We are about the same ,I use a 110mm stem,lookin at getting a 52 now,cannondale frames run big for sure,so how is the fit TSW910 ?


----------



## Peter P. (Dec 30, 2006)

vette said:


> I just got a Caad 12 54 & its 1 cm taller in the seat tube then my Caad 10,wondering that I might be able to fit on a 52 better,my inseam is 31 & I'm 5'10",my standover has no clearance from the crotch to top tube in socks ,I have 4-5 in. of seattube showing,wondering if the 52 would be better, Cannondale measures C-C & it comes out to 56 & 57 C-T of Seat tube, any thoughts?


At 5'10" I think the top tube on a 52cm frame might be too short, and the stack too low. How much taller in the seat tube the CAAD 12 is vs. the CAAD 10 is sort of irrelevant because Cannondale seat tubes extend a considerable amount above the top tube. Better that Cannondale should specify their frame sizes to the center or to the top of the top tube, which WAS the standard method.

Worry about the crotch clearance WITH SHOES ON, because you're never going to ride the bike without shoes.
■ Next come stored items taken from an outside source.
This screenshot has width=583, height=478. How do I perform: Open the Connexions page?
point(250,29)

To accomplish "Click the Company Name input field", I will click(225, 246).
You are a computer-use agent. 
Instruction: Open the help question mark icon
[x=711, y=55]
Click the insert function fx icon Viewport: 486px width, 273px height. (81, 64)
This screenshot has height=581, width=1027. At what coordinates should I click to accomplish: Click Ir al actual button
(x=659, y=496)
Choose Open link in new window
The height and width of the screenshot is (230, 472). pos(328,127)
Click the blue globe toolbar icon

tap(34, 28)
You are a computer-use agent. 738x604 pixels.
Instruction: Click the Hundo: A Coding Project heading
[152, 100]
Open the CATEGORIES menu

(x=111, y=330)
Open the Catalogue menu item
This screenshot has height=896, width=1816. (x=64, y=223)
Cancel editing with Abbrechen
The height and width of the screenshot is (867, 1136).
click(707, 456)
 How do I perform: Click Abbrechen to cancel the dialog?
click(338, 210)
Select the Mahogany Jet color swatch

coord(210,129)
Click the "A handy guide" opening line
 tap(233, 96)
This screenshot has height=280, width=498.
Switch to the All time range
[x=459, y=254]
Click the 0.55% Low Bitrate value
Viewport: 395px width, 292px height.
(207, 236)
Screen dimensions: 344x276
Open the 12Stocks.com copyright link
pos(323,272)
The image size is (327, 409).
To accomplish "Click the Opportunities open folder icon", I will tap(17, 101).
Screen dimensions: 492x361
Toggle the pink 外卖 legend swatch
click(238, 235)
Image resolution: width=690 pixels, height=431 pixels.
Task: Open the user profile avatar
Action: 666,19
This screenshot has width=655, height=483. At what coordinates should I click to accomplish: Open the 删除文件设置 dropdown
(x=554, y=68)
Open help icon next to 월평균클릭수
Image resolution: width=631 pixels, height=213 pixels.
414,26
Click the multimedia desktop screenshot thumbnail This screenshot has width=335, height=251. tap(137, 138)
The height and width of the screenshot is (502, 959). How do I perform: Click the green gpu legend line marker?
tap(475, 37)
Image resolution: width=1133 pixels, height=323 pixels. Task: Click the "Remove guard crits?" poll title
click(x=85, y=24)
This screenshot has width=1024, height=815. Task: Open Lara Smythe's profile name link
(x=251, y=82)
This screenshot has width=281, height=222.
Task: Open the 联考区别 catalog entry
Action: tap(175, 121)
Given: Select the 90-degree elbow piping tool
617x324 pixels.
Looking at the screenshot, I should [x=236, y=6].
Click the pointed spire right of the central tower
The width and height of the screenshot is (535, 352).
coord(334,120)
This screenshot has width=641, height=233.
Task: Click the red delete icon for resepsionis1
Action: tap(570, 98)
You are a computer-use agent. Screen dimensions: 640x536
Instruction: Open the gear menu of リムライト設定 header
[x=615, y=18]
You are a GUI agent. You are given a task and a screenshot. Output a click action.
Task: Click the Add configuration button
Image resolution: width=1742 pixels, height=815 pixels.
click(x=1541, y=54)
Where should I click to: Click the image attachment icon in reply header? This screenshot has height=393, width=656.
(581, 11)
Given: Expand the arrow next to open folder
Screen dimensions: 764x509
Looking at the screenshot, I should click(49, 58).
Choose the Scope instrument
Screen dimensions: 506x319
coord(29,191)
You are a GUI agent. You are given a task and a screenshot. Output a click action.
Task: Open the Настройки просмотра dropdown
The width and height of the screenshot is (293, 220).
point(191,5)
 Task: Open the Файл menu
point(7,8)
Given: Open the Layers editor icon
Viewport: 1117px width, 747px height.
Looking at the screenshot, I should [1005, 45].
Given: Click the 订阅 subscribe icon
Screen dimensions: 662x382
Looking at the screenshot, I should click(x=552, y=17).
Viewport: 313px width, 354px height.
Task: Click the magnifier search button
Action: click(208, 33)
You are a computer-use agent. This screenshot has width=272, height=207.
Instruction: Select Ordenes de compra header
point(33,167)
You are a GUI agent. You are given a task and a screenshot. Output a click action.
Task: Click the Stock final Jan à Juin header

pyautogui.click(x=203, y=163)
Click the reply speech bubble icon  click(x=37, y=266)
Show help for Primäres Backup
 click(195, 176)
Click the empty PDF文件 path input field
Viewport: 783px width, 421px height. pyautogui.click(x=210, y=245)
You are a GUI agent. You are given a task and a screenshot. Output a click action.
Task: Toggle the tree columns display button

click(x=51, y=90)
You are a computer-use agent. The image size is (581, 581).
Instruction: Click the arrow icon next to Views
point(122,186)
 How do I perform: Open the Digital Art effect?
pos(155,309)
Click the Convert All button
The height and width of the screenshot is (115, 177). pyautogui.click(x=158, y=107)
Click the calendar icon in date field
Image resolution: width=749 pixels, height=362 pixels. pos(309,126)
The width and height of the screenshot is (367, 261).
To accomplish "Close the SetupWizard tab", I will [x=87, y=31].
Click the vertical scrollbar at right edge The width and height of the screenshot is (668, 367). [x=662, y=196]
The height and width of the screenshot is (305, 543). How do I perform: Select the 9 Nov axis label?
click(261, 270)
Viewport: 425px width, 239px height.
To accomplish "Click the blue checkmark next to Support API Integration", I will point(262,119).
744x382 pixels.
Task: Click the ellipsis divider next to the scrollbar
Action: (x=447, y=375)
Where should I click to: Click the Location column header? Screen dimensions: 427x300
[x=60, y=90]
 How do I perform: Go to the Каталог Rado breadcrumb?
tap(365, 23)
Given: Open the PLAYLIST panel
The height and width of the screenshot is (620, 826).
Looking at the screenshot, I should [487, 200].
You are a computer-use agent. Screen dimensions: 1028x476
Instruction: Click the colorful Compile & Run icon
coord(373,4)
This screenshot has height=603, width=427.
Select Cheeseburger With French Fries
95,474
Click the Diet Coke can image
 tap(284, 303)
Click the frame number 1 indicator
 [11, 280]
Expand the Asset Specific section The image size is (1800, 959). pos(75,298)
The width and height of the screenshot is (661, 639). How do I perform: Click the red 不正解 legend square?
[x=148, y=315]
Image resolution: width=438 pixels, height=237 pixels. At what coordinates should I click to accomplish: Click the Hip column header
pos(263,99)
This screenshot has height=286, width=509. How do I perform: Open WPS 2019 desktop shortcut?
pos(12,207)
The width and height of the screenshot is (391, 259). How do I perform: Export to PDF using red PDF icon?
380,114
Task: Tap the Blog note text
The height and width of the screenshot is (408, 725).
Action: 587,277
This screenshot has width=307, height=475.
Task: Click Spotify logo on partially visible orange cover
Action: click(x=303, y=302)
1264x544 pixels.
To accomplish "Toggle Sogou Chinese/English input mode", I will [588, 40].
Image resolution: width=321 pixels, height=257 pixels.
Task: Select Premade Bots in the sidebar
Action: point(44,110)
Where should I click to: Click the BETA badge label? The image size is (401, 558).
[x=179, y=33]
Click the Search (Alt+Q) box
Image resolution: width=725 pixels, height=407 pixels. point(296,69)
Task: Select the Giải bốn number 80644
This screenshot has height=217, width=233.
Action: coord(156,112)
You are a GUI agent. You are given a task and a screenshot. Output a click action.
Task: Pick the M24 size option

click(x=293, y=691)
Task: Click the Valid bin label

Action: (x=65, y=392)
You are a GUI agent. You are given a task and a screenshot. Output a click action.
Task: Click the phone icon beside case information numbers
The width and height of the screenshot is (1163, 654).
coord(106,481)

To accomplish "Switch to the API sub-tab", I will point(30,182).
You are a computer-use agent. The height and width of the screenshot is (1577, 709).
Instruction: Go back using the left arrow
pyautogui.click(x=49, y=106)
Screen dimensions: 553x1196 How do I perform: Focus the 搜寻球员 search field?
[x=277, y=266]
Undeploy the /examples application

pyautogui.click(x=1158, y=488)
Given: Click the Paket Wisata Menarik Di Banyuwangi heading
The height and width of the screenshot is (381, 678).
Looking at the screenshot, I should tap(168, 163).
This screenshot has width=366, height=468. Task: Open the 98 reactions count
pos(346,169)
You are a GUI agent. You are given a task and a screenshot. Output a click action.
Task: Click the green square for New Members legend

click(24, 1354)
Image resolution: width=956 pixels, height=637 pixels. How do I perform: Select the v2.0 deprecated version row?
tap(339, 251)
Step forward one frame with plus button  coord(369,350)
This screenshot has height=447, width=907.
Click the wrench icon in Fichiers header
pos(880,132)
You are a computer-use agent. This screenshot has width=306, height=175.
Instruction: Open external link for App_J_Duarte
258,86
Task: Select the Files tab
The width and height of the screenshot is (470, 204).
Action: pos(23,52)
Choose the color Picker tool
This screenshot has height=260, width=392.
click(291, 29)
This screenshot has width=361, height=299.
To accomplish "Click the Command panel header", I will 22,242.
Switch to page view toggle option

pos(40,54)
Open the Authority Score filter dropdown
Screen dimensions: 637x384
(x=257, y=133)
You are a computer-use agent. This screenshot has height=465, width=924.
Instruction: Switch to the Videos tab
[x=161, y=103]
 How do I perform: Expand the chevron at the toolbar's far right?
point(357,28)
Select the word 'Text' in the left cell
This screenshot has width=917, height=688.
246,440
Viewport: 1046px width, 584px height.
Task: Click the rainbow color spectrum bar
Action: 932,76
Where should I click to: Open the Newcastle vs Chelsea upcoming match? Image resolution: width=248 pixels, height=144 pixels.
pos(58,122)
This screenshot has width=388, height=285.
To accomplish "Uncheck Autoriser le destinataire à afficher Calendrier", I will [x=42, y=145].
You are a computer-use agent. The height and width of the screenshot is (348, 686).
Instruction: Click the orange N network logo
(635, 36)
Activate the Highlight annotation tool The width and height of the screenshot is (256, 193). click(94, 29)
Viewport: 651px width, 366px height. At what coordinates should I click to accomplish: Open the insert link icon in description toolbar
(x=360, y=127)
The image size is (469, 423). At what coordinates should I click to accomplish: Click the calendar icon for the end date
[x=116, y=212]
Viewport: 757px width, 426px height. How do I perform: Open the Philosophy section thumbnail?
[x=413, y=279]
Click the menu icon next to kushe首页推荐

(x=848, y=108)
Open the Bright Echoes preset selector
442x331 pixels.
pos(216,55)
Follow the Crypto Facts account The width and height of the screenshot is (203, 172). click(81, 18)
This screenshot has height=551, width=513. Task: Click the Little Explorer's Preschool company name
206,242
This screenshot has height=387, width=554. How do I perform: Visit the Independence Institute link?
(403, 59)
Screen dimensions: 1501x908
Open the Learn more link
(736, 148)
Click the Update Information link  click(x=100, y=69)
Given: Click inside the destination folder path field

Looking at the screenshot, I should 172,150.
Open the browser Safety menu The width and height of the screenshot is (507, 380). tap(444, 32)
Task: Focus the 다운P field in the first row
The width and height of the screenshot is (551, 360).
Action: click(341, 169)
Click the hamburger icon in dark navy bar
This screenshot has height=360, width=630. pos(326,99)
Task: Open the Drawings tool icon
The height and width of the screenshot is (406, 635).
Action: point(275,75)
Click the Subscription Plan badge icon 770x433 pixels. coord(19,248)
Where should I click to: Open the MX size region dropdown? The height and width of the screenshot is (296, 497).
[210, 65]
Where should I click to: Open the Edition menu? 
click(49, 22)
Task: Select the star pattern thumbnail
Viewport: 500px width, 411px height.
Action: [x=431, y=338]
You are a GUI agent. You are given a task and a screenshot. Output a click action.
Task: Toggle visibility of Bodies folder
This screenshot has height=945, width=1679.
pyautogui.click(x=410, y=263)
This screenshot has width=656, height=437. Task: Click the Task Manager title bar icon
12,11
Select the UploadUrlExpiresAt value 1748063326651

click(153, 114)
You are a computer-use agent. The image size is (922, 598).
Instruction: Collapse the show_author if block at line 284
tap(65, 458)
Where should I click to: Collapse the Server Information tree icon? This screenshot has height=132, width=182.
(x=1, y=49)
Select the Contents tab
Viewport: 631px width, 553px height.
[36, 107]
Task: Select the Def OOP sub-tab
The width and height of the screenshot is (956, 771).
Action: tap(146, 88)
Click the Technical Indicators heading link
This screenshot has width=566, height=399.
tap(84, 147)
I agree clearance is important for comfort and safety, but you have to be realistic.


----------



## TSW910 (Aug 8, 2012)

vette said:


> We are about the same ,I use a 110mm stem,lookin at getting a 52 now,cannondale frames run big for sure,so how is the fit TSW910 ?


The fit seems to be just fine compared to my other 54 sized bikes .. i was scared at first thinking it may be too small, but from just eye balling while riding, I have no problems with it.


----------